Diaconate.—The office of a Deacon, or the order of Deacons collectively.
Dies Irae.—The first two words of a Latin hymn, meaning "Day of Wrath," being the 36th of the Hymnal. It is supposed to have been written in the Twelfth Century by Thomas of Celano. The translation of this hymn used in the Hymnal was made by the Rev. W. J. Irons, in 1869. It seems to be a poetic and devotional embodiment of the words to be found in Hebrews 10:27, "a certain fearful looking for of judgment and fiery indignation," and is much used during Advent. The music to which it is usually sung was written by the Rev. John B. Dykes in 1861, and is a most beautiful rendering of this ancient and sublime hymn.

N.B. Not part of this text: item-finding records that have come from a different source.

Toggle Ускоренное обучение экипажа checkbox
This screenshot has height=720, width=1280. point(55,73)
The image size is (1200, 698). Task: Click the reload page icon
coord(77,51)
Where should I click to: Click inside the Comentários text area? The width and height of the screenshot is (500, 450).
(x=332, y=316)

Digest of the Canons.—The name given to the collection of the laws or canons of the American Church enacted and set forth by the General Convention. The word "Digest" is derived from the Latin word digestus, meaning carried apart, resolved, digested, and is applied to a body of laws arranged under their proper heads or titles. The Canons set forth by the General Convention as thus arranged come under four titles, viz.:
TITLE I.—Of the Orders of the Ministry and of the Doctrine and
Worship of this Church. Under this head there are Twenty-six Canons.
TITLE II.—Of Discipline, Thirteen Canons.

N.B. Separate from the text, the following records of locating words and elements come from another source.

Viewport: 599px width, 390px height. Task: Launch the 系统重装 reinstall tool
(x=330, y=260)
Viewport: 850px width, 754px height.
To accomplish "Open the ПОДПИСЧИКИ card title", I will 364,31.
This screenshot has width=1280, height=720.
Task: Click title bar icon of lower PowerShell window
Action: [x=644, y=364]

TITLE III.—Of the Organized Bodies and Officers of the Church,
Nine Canons. {81}
TITLE IV.—Miscellaneous Provisions, Four Canons.
There is also an appendix of Standing Resolutions.
Dimissory Letter.—A letter given to a clergyman removing from one Diocese to another. The General Canons provide that "before a clergyman shall be permitted to settle in any Church or Parish, or be received into union with any Diocese of this Church as a Minister thereof, he shall produce to the Bishop, or if there be no Bishop, to the Standing Committee thereof, a letter of dismission from under the hand and seal of the Bishop with whose Diocese he has been last connected . . . which shall be delivered within six months from the date thereof; and when such clergyman shall have been so received he shall be considered as having passed entirely from the jurisdiction of the Bishop from whom the letter of dismission was brought, to the full jurisdiction of the Bishop or other Ecclesiastical Authority by whom it shall be accepted and become thereby subject to all the canonical provisions of this Church." The effect of this law is that in the Episcopal Church there can be no strolling, irresponsible evangelists or preachers, and thus the people are protected from imposture, and may know, when the proper steps are taken, that their ministers come to them fully accredited and duly authorized to minister to them in Christ's Name.
Diocese.—The territorial limits of a Bishop's Jurisdiction. Properly speaking the Diocese is the real unit of Church life. Originally the Bishop went first in the establishing of the Church in any nation or country; out of this Jurisdiction grew the parishes or local congregation, being ministered to by the Priests {82} under the Bishop. In the American Church, through force of circumstances, the reverse of this has been the case. But notwithstanding, the fact remains here as elsewhere that the Diocese with the Bishop at its head is the real unit of Church life and organization, and the Parish a dependency of it and from which it gets its corporate existence as a Parish. In the phraseology of the Canons, a missionary Bishop presides over a "Missionary Jurisdiction" which it is expected will develop into a Diocese, but according to the true theory of the Church his Missionary Jurisdiction is really a Diocese. (See CATHEDRAL.)